In your pixel shader you can pre-multiply alpha manually. Or use a tool like DirectXTex texconv to modify your textures.
return float4(color.rgb*color.a, color.a);
The operations become:
Blend = ( src.rgb ) + ( dest.rgb * (1-src.a) )
Add = ( src.rgb ) + ( dest.rgb )
Multiply = ( src.rgb * dest.rgb ) + (dest.rgb * (1-src.a) )
It sounds like you want:
dst.rgb = (src.a * src.rgb) * ((1 - src.a) * dst.rgb)
You would use D3DRS_BLENDOP to do that, but unfortunately there isn't a D3DBLENDOP_MULTIPLY. I don't think this operation is possible without a fragment shader.
OK this is not as simple as you would think. I would use an Effect & two renderTargets for this...
I'm amusing your using one render pass to try to do this, which will not work.
Photoshop has layers & each layers have an alpha channel. BTW it would be nice to know what kind of app your making.

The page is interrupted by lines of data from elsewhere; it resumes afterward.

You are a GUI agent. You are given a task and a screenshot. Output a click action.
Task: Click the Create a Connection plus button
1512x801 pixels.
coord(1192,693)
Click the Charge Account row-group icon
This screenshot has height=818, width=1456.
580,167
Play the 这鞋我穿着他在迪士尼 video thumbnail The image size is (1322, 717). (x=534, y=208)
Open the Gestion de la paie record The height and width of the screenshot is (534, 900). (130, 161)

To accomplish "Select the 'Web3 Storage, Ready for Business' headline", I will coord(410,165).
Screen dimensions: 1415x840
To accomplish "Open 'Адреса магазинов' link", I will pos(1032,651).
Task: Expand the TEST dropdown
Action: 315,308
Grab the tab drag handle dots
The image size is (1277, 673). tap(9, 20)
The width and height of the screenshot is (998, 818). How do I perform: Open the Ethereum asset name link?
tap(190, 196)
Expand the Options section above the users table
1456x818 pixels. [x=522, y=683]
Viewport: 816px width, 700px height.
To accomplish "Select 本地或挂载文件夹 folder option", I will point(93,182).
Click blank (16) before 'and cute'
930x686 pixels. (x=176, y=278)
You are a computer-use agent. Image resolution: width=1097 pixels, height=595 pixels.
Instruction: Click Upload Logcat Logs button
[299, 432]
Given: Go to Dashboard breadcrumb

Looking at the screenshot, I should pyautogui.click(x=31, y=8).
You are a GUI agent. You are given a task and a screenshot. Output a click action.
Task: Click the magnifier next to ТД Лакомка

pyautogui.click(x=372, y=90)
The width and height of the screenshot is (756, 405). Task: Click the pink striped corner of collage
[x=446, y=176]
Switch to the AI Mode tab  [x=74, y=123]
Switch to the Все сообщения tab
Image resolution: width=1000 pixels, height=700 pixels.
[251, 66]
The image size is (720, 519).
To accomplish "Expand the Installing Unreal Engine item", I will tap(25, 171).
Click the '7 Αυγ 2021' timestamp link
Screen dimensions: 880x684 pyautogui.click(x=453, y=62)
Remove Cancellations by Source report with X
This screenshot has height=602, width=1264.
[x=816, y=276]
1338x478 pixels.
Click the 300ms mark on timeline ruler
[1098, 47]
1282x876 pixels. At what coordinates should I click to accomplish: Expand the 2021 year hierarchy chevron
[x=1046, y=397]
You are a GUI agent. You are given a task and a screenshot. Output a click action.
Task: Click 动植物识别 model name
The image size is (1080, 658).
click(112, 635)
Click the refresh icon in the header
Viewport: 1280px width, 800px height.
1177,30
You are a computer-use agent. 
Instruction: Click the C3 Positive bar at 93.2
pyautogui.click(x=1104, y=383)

So first in D3D I would create 2 RGBA_32bit renderTargets of the same size as your window & clear them to color white. Make it an array like so (new RenderTarget[2];) for swapping.
Now set the blending state to (AlphaFunc=Add, Src=SrcAlpha, Dst=InvSrcAlpha). For the first circle you draw it into renderTarget[0] using renderTarget[1] as a texture/sampler input source. You will render the circle with an Effect that will take the circles color & multiply it with renderTarget[1]'s sampler color. After you draw circle one you swap the renderTarget[0] with renderTarget[1] by simple indexing, so now renderTarget[1] is the one you draw to & renderTarget[0] is the one you sample from. Then you repeat the drawing process for circle 2 & so on.
After you draw ever circle you copy the last drawn renderTarget to the backBuffer & present the scene.
Here is an example of logically how you would do it. If you need reference for coding http://www.codesampler.com/ is a good place.
void TestLayering()
{
bool rtIndex = false;
RenderTarget* renderTarget = new RenderTarget[2];
Effect effect = new Effect("multiplyEffect.fx");
effect.Enable();
BlendingFunc = Add;
BlendingSource = SrcAlpha;
BlendingDest = InvSrcAlpha;
for(int i = 0; i != circleCount; ++i)
{
renderTarget[rtIndex].EnableAsRenderTarget();
renderTarget[!rtIndex].EnableAsSampler();
circle[i].Draw();
rtIndex = !rtIndex;
}
//Use D3D9's StretchRect for this...
backBuffer.CopyFromSurface(renderTarget[rtIndex]);
}
//Here is the effects pixel shader
float4 PS_Main(InStruct In) : COLOR
{
float4 backGround = tex2D(someSampler, In.UV);
return circleColor * backGround;
}
dev->SetRenderState(D3DRS_SRCBLEND, D3DBLEND_DESTCOLOR);
dev->SetRenderState(D3DRS_DESTBLEND, D3DBLEND_INVSRCALPHA);
Will do the trick. You cannot use the 'alpha' from the diffuse vertex color anymore though. Setting a low alpha on the vertex colors will actually brighten your overlaying pixels.